Run the smoke suite¶

uv run python -m evals.coding_continuation.run \
  --suite smoke \
  --conditions transcript_replay,compact_summary,stateplane \
  --out evals/coding_continuation/reports/smoke \
  --json \
  --markdown \
  --seed 0

Run the publish suite¶

uv run python -m evals.coding_continuation.run \
  --suite publish \
  --conditions transcript_replay,compact_summary,stateplane \
  --out evals/coding_continuation/reports/publish \
  --json \
  --markdown \
  --csv \
  --seed 0 \
  --bootstrap-samples 2000

Read the report¶

Each run writes artifacts such as:

<out>/
  scorecard.json
  scorecard.csv
  report.md
  by_task.json
  metadata.json
  candidates/
    <fixture_id>/
      transcript_replay.txt
      compact_summary.txt
      stateplane.txt

report.md is the publishable summary. scorecard.json and by_task.json keep every fixture and condition visible so failures cannot disappear silently.

Interpreting results¶

Use the harness to answer questions like:

Does StatePlane keep hard constraints more reliably than transcript replay?
Does it avoid replaying resolved failures as active work?
Does it label quarantined risk without replaying raw malicious text?
How much continuation context does it save relative to transcript replay?
Does the compact model-visible block still preserve the right state after relevance filtering?

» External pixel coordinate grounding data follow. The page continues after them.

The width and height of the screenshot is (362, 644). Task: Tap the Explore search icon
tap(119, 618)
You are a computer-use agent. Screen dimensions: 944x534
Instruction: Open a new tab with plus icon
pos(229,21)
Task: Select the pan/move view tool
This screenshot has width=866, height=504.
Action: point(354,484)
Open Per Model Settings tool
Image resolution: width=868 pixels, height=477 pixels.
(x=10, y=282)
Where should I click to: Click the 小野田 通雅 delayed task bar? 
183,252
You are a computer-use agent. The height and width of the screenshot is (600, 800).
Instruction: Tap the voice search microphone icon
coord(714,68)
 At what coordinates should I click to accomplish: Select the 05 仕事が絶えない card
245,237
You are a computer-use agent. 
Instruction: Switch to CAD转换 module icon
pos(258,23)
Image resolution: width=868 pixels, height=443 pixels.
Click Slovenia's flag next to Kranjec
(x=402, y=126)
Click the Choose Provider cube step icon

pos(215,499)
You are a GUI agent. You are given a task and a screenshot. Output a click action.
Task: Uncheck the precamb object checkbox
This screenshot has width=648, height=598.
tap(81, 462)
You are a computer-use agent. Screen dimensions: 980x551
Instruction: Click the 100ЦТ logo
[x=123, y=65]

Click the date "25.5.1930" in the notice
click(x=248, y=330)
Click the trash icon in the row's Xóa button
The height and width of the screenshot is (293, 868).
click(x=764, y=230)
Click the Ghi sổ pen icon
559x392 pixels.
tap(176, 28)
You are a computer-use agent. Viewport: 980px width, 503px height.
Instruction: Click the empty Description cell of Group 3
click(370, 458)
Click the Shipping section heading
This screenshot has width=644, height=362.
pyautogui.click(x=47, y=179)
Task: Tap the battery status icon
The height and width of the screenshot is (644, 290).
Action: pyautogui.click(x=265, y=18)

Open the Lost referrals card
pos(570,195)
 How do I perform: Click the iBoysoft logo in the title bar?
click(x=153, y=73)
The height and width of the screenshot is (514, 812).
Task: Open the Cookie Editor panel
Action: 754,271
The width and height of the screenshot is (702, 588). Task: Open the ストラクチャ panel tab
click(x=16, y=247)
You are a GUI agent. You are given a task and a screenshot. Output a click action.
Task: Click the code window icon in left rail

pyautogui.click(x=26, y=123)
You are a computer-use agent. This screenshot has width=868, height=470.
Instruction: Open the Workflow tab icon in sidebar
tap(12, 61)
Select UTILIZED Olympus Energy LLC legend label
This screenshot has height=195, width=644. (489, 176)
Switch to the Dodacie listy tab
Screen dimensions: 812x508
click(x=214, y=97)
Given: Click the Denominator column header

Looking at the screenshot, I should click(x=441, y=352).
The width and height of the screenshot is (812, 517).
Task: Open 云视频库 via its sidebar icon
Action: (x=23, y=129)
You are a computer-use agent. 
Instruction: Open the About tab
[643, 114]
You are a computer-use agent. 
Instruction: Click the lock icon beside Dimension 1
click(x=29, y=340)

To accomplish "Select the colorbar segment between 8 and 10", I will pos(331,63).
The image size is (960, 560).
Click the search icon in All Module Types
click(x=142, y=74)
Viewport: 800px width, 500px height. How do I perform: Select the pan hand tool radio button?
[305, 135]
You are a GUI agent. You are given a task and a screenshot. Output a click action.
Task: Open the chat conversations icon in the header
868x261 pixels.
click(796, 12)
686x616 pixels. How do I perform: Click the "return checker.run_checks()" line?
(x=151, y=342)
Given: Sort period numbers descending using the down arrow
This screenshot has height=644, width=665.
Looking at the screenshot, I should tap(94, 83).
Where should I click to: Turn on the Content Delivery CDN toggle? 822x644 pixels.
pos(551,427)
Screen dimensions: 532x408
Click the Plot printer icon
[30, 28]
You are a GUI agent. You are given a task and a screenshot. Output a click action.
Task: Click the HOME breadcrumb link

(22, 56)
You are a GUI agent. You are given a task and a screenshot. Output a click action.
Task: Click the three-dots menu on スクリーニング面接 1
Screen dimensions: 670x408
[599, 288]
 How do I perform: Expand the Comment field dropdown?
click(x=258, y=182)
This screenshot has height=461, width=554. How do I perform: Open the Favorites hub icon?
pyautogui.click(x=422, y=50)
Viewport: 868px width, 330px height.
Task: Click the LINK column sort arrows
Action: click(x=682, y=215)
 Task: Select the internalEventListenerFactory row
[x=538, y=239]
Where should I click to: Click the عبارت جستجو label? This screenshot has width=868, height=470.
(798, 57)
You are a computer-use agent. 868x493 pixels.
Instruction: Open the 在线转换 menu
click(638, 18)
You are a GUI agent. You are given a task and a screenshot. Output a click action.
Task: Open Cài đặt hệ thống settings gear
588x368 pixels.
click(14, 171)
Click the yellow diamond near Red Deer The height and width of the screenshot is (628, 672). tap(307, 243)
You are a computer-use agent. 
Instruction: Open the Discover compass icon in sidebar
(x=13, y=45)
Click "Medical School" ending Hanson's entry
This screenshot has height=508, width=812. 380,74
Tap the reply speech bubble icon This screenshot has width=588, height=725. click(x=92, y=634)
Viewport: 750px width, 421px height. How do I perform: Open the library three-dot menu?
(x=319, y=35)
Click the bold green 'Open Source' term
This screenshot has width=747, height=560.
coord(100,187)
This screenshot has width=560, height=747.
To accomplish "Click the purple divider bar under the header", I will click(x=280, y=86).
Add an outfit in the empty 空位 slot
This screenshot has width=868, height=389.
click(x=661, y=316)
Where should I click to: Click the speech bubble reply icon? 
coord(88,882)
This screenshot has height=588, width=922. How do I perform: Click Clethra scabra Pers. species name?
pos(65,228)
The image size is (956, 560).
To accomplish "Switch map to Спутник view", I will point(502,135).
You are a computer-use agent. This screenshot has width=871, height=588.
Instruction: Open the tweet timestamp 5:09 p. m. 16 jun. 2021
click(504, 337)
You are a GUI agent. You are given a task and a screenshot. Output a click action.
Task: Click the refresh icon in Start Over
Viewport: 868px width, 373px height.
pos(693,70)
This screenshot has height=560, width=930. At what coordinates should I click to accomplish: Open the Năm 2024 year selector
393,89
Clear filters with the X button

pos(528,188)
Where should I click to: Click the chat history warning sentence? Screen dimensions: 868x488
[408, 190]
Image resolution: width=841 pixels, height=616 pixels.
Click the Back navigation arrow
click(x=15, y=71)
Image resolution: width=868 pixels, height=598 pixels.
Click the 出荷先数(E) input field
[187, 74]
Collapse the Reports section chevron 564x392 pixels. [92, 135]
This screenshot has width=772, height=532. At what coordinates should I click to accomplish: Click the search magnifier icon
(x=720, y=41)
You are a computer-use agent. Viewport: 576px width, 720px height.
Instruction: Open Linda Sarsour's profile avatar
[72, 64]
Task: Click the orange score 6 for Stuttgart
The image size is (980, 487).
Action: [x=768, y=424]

If the selected suite has fewer than 20 fixtures, the report notes that the results are directional.

Limitations¶

This is an offline continuation-context benchmark.
It does not measure end-to-end coding-agent pass rates.
The fixtures are curated and partially synthetic.
State fidelity is necessary for good continuation behavior, but it is not the only factor in real agent success.

Extending the benchmark¶

To add a new fixture:

add a JSON file under fixtures/smoke/ or fixtures/publish/
keep the event kinds within the supported structured set
add explicit ground truth patterns
rerun the smoke suite
rerun the publish suite before updating any public claims

Future live-agent evaluation¶

The current harness deliberately stops at offline continuation-context quality.

A later live evaluation can reuse the same fixture suites to drive coding-agent or live-model runs and measure end-to-end pass rates separately.

The first concrete outcome-oriented layer now lives in External Coding Benchmarks.